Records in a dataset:

+-------+

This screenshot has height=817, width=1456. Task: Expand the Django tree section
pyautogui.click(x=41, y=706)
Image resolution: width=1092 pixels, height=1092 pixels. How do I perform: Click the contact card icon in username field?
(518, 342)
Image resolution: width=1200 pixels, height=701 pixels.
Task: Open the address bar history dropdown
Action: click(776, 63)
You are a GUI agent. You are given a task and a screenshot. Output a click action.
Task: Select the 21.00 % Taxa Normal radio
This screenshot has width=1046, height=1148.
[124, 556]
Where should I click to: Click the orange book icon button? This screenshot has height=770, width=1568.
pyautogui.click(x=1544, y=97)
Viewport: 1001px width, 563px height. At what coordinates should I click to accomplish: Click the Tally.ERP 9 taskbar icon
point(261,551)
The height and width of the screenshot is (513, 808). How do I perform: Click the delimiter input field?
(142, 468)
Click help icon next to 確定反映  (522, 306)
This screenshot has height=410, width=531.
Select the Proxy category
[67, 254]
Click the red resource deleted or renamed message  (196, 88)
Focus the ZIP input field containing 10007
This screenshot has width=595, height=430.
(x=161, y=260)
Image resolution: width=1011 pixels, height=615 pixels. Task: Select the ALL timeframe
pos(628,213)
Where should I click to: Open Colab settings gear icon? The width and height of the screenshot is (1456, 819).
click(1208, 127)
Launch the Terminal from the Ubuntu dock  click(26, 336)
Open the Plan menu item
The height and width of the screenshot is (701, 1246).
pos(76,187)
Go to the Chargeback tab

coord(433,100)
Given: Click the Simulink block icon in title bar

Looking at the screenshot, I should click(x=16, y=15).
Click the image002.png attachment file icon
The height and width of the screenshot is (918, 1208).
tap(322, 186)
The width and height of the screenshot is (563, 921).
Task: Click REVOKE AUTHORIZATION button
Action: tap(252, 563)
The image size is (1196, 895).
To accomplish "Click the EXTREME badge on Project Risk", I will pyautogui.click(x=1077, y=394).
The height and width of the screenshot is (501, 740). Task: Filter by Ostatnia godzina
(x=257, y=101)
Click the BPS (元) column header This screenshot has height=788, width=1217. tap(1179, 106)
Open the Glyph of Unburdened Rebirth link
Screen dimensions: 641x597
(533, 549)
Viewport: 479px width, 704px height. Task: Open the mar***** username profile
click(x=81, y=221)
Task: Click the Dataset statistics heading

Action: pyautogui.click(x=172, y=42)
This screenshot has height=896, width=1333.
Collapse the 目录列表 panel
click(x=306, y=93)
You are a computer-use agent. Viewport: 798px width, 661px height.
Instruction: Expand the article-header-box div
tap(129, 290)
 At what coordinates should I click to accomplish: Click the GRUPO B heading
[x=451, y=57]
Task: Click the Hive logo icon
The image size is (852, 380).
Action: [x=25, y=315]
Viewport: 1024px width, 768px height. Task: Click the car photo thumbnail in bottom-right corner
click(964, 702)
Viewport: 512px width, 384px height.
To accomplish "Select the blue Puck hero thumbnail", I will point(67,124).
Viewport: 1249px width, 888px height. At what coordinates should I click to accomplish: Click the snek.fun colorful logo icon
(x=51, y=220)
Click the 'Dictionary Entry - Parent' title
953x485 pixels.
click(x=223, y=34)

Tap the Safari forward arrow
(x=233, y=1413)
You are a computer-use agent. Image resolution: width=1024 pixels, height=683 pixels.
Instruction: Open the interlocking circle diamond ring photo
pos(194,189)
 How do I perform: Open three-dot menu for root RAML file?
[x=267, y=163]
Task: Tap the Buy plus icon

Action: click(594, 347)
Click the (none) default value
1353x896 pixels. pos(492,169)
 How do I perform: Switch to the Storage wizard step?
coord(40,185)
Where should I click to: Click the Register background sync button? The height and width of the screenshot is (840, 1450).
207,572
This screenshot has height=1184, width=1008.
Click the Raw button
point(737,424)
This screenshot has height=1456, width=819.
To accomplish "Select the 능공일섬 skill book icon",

+-------+

Rewrite the records above so that each instance of "Where should I click to" becomes "Where do I need to click to", keeping every other part the same.

## Exercise result
This screenshot has height=817, width=1456. Task: Expand the Django tree section
pyautogui.click(x=41, y=706)
Image resolution: width=1092 pixels, height=1092 pixels. How do I perform: Click the contact card icon in username field?
(518, 342)
Image resolution: width=1200 pixels, height=701 pixels.
Task: Open the address bar history dropdown
Action: click(776, 63)
You are a GUI agent. You are given a task and a screenshot. Output a click action.
Task: Select the 21.00 % Taxa Normal radio
This screenshot has width=1046, height=1148.
[124, 556]
Where do I need to click to: Click the orange book icon button? This screenshot has height=770, width=1568.
pyautogui.click(x=1544, y=97)
Viewport: 1001px width, 563px height. At what coordinates should I click to accomplish: Click the Tally.ERP 9 taskbar icon
point(261,551)
The height and width of the screenshot is (513, 808). How do I perform: Click the delimiter input field?
(142, 468)
Click help icon next to 確定反映  (522, 306)
This screenshot has height=410, width=531.
Select the Proxy category
[67, 254]
Click the red resource deleted or renamed message  (196, 88)
Focus the ZIP input field containing 10007
This screenshot has width=595, height=430.
(x=161, y=260)
Image resolution: width=1011 pixels, height=615 pixels. Task: Select the ALL timeframe
pos(628,213)
Where do I need to click to: Open Colab settings gear icon? The width and height of the screenshot is (1456, 819).
click(1208, 127)
Launch the Terminal from the Ubuntu dock  click(26, 336)
Open the Plan menu item
The height and width of the screenshot is (701, 1246).
pos(76,187)
Go to the Chargeback tab

coord(433,100)
Given: Click the Simulink block icon in title bar

Looking at the screenshot, I should click(x=16, y=15).
Click the image002.png attachment file icon
The height and width of the screenshot is (918, 1208).
tap(322, 186)
The width and height of the screenshot is (563, 921).
Task: Click REVOKE AUTHORIZATION button
Action: tap(252, 563)
The image size is (1196, 895).
To accomplish "Click the EXTREME badge on Project Risk", I will pyautogui.click(x=1077, y=394).
The height and width of the screenshot is (501, 740). Task: Filter by Ostatnia godzina
(x=257, y=101)
Click the BPS (元) column header This screenshot has height=788, width=1217. tap(1179, 106)
Open the Glyph of Unburdened Rebirth link
Screen dimensions: 641x597
(533, 549)
Viewport: 479px width, 704px height. Task: Open the mar***** username profile
click(x=81, y=221)
Task: Click the Dataset statistics heading

Action: pyautogui.click(x=172, y=42)
This screenshot has height=896, width=1333.
Collapse the 目录列表 panel
click(x=306, y=93)
You are a computer-use agent. Viewport: 798px width, 661px height.
Instruction: Expand the article-header-box div
tap(129, 290)
 At what coordinates should I click to accomplish: Click the GRUPO B heading
[x=451, y=57]
Task: Click the Hive logo icon
The image size is (852, 380).
Action: [x=25, y=315]
Viewport: 1024px width, 768px height. Task: Click the car photo thumbnail in bottom-right corner
click(964, 702)
Viewport: 512px width, 384px height.
To accomplish "Select the blue Puck hero thumbnail", I will point(67,124).
Viewport: 1249px width, 888px height. At what coordinates should I click to accomplish: Click the snek.fun colorful logo icon
(x=51, y=220)
Click the 'Dictionary Entry - Parent' title
953x485 pixels.
click(x=223, y=34)

Tap the Safari forward arrow
(x=233, y=1413)
You are a computer-use agent. Image resolution: width=1024 pixels, height=683 pixels.
Instruction: Open the interlocking circle diamond ring photo
pos(194,189)
 How do I perform: Open three-dot menu for root RAML file?
[x=267, y=163]
Task: Tap the Buy plus icon

Action: click(594, 347)
Click the (none) default value
1353x896 pixels. pos(492,169)
 How do I perform: Switch to the Storage wizard step?
coord(40,185)
Where do I need to click to: Click the Register background sync button? The height and width of the screenshot is (840, 1450).
207,572
This screenshot has height=1184, width=1008.
Click the Raw button
point(737,424)
This screenshot has height=1456, width=819.
To accomplish "Select the 능공일섬 skill book icon",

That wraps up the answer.